Prometheus-13b-v1.0

Property	Value
Base Model	Llama-2-13b-chat
License	Apache 2.0
Paper	arxiv:2310.08491
Primary Use	Text Evaluation & Feedback

What is prometheus-13b-v1.0?

Prometheus-13b-v1.0 is a specialized language model designed to serve as a cost-effective alternative to GPT-4 for evaluating other language models and providing detailed feedback. Built on Llama-2-Chat architecture, it has been fine-tuned on an extensive dataset of 100K feedback samples, making it particularly adept at evaluating long-form responses and providing nuanced assessments.

Implementation Details

The model employs a unique evaluation framework that requires four key components: an instruction, a response to evaluate, a score rubric, and a reference answer.

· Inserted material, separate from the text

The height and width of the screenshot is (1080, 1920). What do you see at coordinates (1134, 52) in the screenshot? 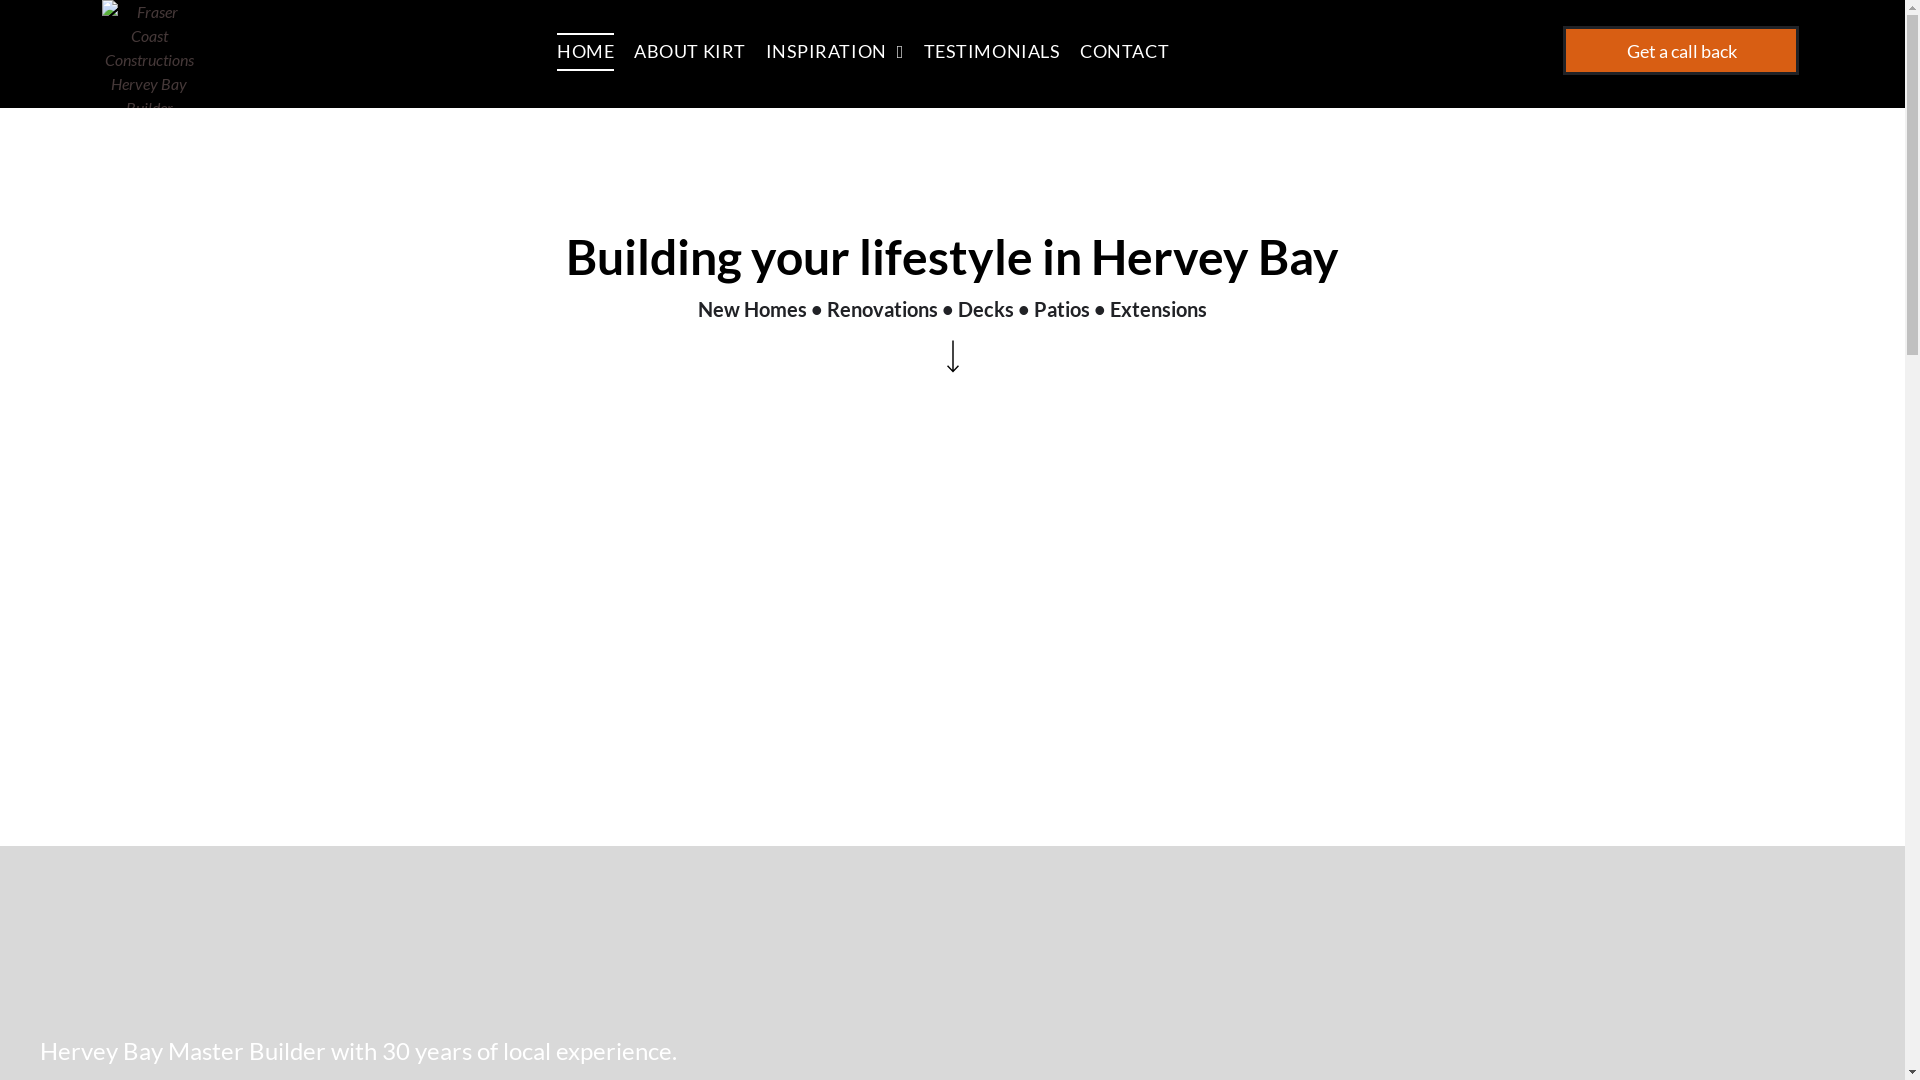
I see `CONTACT` at bounding box center [1134, 52].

It processes these inputs using the Llama-2-Chat conversation template and generates detailed feedback along with numerical scores.

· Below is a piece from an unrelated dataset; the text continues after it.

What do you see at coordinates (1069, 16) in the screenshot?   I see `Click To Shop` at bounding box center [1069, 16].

Fine-tuned on the Feedback Collection dataset
Supports both CPU and GPU inference with various precision options (FP16, INT8)
Implements systematic scoring on a 1-5 scale
Capable of handling complex evaluation criteria

Core Capabilities

High-quality evaluation of language model outputs
Detailed feedback generation with specific scoring criteria
Comparable performance to GPT-4 on various benchmarks
Customizable evaluation criteria for different use cases
Suitable for RLHF (Reinforcement Learning from Human Feedback) as a reward model

Frequently Asked Questions

Q: What makes this model unique?

Prometheus-13b stands out for its specialized training on feedback evaluation, making it a powerful tool for assessing AI model outputs with performance comparable to GPT-4, but at a lower cost. Its ability to handle customized evaluation criteria sets it apart from general-purpose language models.

Q: What are the recommended use cases?

The model is ideal for evaluating language model outputs, providing detailed feedback for text generation tasks, serving as a reward model for RLHF, and conducting fine-grained evaluations with custom criteria such as child readability, cultural sensitivity, or creativity.